Dira-t-on trivialement qu’Eva Jospin nous bluffe ? Que nenni, son art est simplement aussi ambitieux qu’humble : « A l’intérieur du Palais, je vais essayer de créer un parcours qui va épouser au plus près l’architecture, afin d’instaurer un vrai dialogue entre les œuvres et la structure du bâtiment, notamment dans la grande chapelle où l’on a pu revoir les espaces. En fait, tout le parcours sera ponctué par des œuvres pour certaines vraiment monumentales, et par d’autres au contraire beaucoup plus petites, l’idée étant de laisser au visiteur la possibilité d’admirer autant les fresques que mes œuvres. » Plus qu’un dialogue, un jeu de miroirs, une série de mises en abîme : celle de la nature dans la matière venue des arbres, celle de l’architecture dans l’inscription des édifices de cartons au sein d’un palais de pierre. Un dépassement discret et vertigineux du dualisme nature-culture.

Vertige du lieu, de la création et des renvois. Grandeur du monumental, puissance du détail. Cela se confirme aussi sous le plafond à lattes du Grand Tinel, salle de festin du Palais, qui mesure près de cinquante mètres de long sur dix de large. Là, sous une couverture de bois, le jeu de l’artiste semble avoir été de déjouer elle-même son art en abandonnant le carton fait du même matériau que la boiserie du plafond pour en adopter et magnifier un autre, le fil de soie – ou fil de soi pour suivre le jeu de piste de l’artiste. On est alors sidéré par les trois immenses broderies de dix mètres de long chacune sur lesquelles courent des motifs végétaux ou minéraux, ou autres. C’est La Chambre de soie que l’artiste avait conçue, dessinée et fait réaliser en Inde par l’atelier Chanakya de Mumbai à l’occasion de la collection Dior Automne-Hiver 2022-2023 au Musée Rodin. Manière de changer de langage sans changer de discours car la soie, c’est encore un matériau naturel.

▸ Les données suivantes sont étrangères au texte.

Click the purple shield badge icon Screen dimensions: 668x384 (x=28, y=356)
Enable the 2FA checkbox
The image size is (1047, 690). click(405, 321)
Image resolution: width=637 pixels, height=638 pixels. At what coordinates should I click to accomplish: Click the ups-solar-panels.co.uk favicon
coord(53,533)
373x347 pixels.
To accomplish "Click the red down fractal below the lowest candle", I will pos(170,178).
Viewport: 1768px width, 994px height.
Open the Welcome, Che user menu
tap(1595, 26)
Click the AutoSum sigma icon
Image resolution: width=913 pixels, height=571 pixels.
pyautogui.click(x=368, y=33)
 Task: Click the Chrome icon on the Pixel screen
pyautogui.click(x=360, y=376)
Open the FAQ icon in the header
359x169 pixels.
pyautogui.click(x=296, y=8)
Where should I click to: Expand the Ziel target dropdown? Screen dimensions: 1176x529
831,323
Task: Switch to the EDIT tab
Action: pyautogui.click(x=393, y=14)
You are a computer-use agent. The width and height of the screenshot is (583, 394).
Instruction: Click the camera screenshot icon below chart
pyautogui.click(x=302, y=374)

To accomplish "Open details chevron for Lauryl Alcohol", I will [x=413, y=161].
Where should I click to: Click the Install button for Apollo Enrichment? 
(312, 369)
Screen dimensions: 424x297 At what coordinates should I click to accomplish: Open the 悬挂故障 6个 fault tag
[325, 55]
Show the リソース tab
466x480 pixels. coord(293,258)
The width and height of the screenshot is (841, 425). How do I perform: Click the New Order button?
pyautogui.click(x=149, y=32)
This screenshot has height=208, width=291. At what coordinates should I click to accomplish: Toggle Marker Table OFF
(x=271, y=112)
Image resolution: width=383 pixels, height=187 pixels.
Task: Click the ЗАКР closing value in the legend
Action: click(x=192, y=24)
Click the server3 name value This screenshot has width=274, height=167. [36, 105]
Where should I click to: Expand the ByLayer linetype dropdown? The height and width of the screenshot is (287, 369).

Le voyage imaginaire se poursuit à travers les autres œuvres. Autres fictions possibles comme Nymphées ou Cénotaphe ou encore Empirée, une suspension géante et aérienne dans la cheminée de la cuisine et bien sûr la Forêt Galeria, signature de l’artiste.

Il vous reste deux mois pour vivre cette exposition unique en son genre. Mais comment, il faut prendre le TGV pour voir Palazzo ? On peut y aller à vélo si on habite Villeneuve-lès-Avignon, juste le Rhône à traverser !

La démesure intimiste de l’art d’Eva Jospin s’accorde fort bien avec l’ironie de ce décentrement culturel…     

Jean-Pierre Haddad

Palazzo, Eva Jospin, Palais des papes, Avignon 84000 ; du 30 juin 203 au 7 janvier 2024.